The quality of the printed parts that arrived with my kit were not the best, so after tuning in the printer and adjusting many settings in Slic3r, the first items I printed were some replacement parts. After weeks of use, three problems began to arise. The first was that I could not consistently produce prints that would stick to the build platform without curling at the edges. The second was that the tension of the belt along the X-axis began to warp the X-bridge, causing the Z-axis to slip along the right threaded rod. The third was the inability to level the plywood bed using the standard fixed mounts.

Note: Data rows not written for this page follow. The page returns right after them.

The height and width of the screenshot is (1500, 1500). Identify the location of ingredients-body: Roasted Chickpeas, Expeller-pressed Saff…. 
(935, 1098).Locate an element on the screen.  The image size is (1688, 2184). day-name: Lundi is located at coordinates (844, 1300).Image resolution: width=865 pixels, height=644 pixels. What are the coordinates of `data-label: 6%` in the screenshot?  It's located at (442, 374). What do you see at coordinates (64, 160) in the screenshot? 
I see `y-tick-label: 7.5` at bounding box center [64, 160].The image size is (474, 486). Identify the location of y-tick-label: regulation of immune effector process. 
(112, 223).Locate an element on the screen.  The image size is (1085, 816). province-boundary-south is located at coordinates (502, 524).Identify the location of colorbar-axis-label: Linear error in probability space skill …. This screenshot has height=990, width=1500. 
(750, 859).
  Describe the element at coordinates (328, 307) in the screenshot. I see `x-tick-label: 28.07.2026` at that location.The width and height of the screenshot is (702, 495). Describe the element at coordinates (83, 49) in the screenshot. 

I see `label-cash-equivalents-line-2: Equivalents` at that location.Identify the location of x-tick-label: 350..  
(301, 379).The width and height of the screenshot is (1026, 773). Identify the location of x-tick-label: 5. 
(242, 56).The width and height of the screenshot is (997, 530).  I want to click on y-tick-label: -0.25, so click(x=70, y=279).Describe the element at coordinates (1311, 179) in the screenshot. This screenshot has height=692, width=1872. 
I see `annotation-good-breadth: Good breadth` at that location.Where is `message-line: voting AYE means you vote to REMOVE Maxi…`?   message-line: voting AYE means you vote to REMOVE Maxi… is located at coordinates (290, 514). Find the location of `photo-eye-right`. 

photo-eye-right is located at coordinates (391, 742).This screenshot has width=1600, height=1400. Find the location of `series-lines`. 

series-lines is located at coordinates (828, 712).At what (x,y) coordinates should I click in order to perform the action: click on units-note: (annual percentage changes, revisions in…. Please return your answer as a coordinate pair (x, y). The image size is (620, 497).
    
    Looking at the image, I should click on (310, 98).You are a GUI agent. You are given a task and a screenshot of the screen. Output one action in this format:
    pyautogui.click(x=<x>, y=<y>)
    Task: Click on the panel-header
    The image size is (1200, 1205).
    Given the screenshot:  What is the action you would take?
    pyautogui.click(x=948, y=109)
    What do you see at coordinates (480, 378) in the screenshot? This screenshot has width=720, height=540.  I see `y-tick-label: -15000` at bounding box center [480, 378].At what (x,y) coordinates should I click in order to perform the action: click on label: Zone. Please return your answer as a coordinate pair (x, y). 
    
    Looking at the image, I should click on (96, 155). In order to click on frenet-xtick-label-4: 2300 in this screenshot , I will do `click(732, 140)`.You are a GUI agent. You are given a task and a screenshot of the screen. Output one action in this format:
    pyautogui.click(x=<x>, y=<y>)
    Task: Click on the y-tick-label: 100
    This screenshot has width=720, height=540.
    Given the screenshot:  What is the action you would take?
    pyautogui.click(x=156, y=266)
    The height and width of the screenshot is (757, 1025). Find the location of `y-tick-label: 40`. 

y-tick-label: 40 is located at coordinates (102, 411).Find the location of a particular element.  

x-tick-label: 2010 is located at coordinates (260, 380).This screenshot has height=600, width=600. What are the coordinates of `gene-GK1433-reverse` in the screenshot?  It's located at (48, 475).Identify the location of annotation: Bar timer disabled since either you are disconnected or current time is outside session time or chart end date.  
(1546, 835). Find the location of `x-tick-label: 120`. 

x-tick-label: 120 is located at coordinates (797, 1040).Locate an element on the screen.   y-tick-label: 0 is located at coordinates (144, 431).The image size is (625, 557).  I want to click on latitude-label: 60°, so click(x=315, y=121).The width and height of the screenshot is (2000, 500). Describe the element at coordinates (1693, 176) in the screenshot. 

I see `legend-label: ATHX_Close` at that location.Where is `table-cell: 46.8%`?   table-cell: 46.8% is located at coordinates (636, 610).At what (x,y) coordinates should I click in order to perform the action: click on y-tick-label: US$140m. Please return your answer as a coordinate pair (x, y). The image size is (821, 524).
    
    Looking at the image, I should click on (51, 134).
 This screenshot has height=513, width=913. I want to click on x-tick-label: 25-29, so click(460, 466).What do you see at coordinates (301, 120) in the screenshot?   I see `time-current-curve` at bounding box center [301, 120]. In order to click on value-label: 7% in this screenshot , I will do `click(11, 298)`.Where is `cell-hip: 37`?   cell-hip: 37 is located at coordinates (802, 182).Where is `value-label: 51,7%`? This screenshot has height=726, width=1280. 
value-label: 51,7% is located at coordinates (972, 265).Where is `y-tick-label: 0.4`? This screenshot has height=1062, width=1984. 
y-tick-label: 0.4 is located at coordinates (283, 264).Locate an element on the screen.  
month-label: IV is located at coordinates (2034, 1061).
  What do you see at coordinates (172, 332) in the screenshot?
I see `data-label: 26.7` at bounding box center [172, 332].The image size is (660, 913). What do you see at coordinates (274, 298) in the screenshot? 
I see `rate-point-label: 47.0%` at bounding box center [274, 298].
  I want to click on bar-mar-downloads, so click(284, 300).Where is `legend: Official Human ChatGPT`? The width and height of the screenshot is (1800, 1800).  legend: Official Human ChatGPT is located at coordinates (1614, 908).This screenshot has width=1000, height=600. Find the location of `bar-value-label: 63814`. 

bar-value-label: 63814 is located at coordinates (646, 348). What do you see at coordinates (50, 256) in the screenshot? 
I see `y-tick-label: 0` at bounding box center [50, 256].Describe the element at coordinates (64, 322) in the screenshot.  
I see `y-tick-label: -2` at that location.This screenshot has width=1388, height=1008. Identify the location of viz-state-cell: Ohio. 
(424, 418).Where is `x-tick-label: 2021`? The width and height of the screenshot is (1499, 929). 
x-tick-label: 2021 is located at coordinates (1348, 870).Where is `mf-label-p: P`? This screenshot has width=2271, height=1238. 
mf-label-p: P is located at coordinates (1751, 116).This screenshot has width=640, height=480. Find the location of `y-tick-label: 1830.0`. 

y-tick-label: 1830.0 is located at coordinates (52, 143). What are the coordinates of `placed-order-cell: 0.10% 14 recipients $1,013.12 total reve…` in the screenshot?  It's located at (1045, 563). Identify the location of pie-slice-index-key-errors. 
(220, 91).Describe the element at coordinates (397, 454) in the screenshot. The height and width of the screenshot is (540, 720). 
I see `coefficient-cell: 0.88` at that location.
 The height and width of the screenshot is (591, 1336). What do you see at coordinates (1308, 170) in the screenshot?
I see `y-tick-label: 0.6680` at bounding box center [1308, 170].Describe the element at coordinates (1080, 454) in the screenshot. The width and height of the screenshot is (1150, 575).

The first issue was quite easy to address. To correct the warping and inconsistent heating, I finally purchased an 8″x8″x1/8″ sheet of temperature resistant glass from McMaster-Carr. The first time I installed the glass I left the heated bed facing upwards with the silk screen printing on top. This didn’t produce enough heat to keep the prints on the glass, so I reversed the heated bed so that the bottom side faced upwards towards the glass. I also printed glass clips to secure the glass to the heated bed and keep it away from the exposed contacts at the rear of the circuit board. I would recommend printing the glass clips before going through the work of flipping the heated bed and securing the glass, otherwise you will need some way to temporarily hold the glass in place while the clips print.
To correct the second problem that I was having with the laser cut X-bridge, I decided to completely redesign the bridge and extruder mount. This process took many revisions before I finally had a working setup, but once complete, the improvements were very noticeable. My new X-bridge design corrected several of the problems I encountered with the original laser cut design, including:
1) Z-axis smoothed and threaded rod spacing was incorrect, causing the threaded rod to spread away from the smoothed rod when the bridge was lowered. This caused binding and slipping along the Z-axis that was difficult to manage. With my design the spacing of the rods has been corrected.
2) Placement of the threaded rod nut was too low on the bridge and poorly secured. With only a nut on the bottom of the left and right sides of the bridge, the bridge was free to move upwards unless secured by two additional nuts at the top. However, adding two additional nuts at the top often caused binding of the Z-axis. With my design a single nut is secured within the bridge mounts along each side. The nut is secured on all sides, preventing it from slipping and eliminating binding.
3) The laser cut X-bridge of the original design was made to hold the stress from the belt tension instead of taking advantage of using the smoothed steal rods as structural supports. This led to warping along the plywood parts and eventually slipping along the Z-axis. With my design the bridge mounts are made to use the smoothed steel rods of the X-axis as the structural supports that take the load from the belt tension. This eliminates the need for any other cross beam at the rear of the X-bridge and strengthens the mounts.
To correct my final problem, I redesigned the bed mounts so that I could adjust the height of each corner until the bed was level. These mounts use the same hardware as the original mounts with the exception of the spring. If you don’t have a spring, then you can put a nut on the top and bottom of the bed, but it will be more difficult to adjust. My kit came with two extra springs used to hold the extruder closed, so I cut each of these springs in half and used them on each of my bed mounts.
Although not entirely necessary, I made a final modification to my printer to improve the extruder mount. The mount has been redesigned to accept three linear bearings to prevent the wobble experienced with only two bearings. The extruder mount is very similar to the original mount, but it has an integrated 40mm fan attachment and a less bulky design.